TASK INSTRUCTIONS:
Convert the portion of the listing below that opens with the line containing "Locate an element on the screen. This" and runs through the end of the listing into a Markdown table with the columns Row and Entry. Skip blank lines and omit the pictures.

[Dataset entries]
####

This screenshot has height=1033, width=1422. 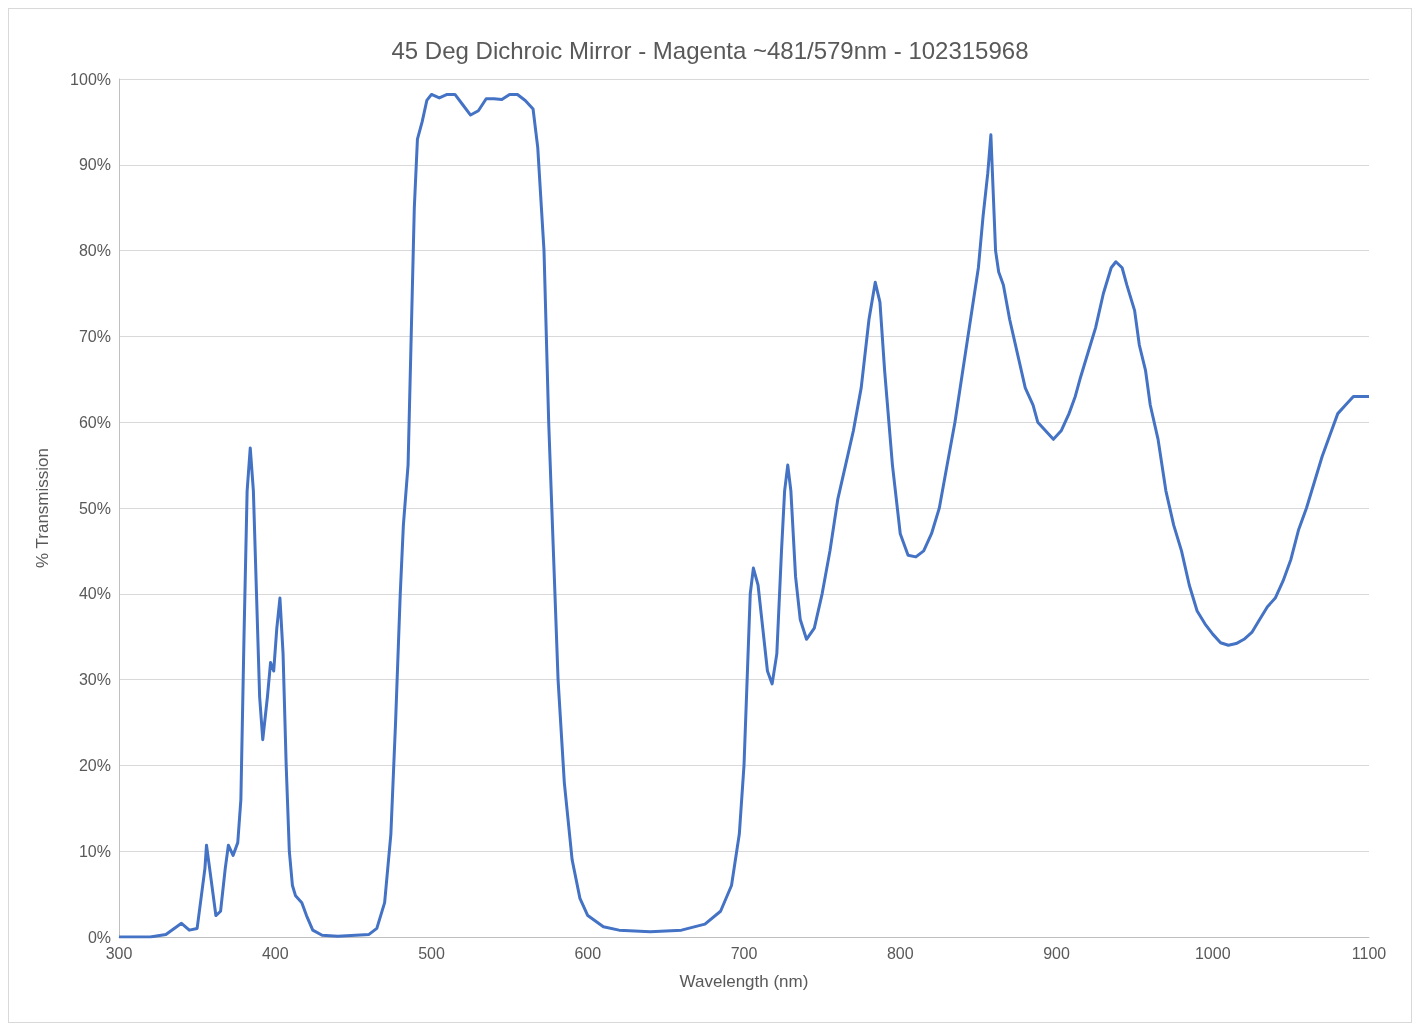 What do you see at coordinates (1056, 953) in the screenshot?
I see `x-tick-label: 900` at bounding box center [1056, 953].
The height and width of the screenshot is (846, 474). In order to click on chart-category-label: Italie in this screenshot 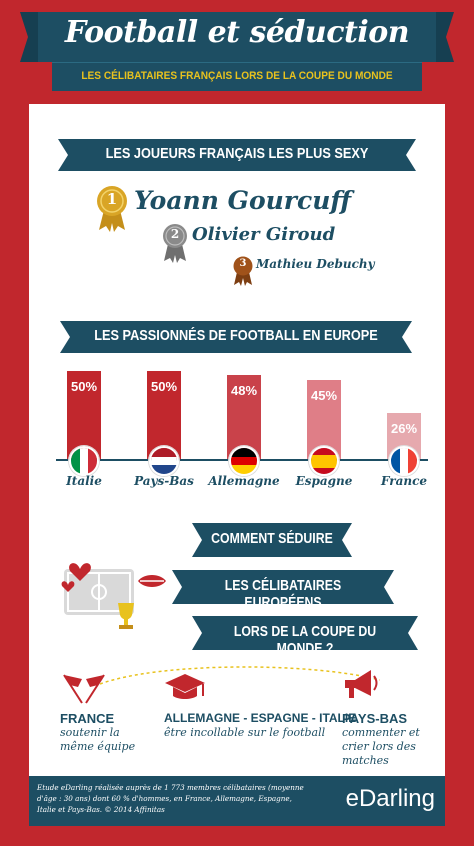, I will do `click(84, 481)`.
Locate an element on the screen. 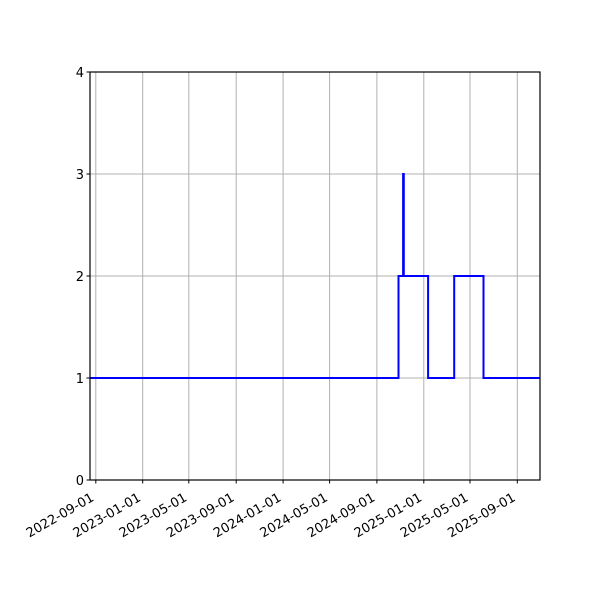 Image resolution: width=600 pixels, height=600 pixels. y-tick-label: 2 is located at coordinates (80, 278).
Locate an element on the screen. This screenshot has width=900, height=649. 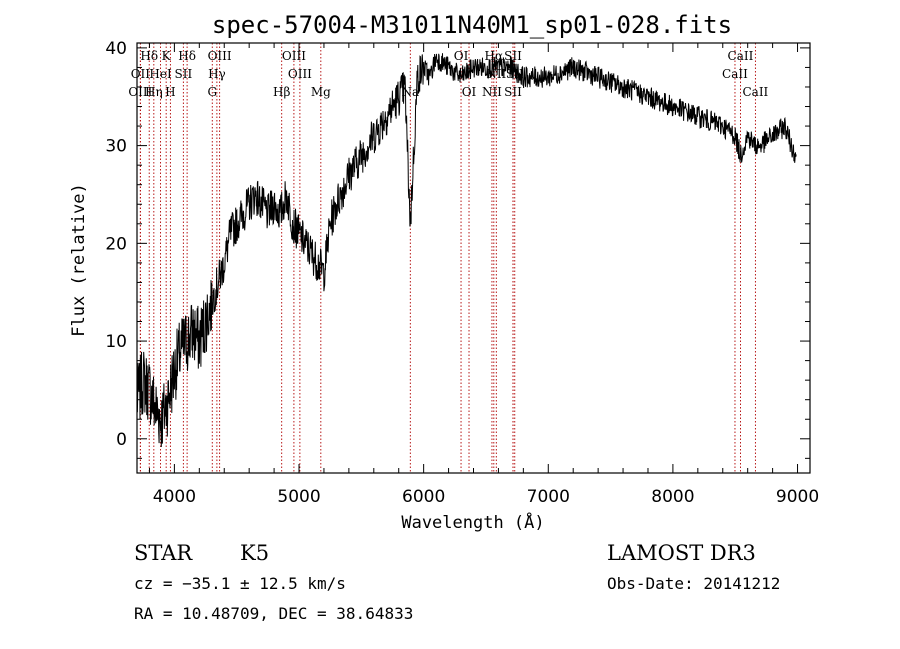
line-label-Na: Na is located at coordinates (410, 92).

####

THE ANSWER:
| Row | Entry |
|---|---|
| 1 | Locate an element on the screen. This screenshot has width=900, height=649.  |
| 2 | line-label-Na: Na is located at coordinates (410, 92). |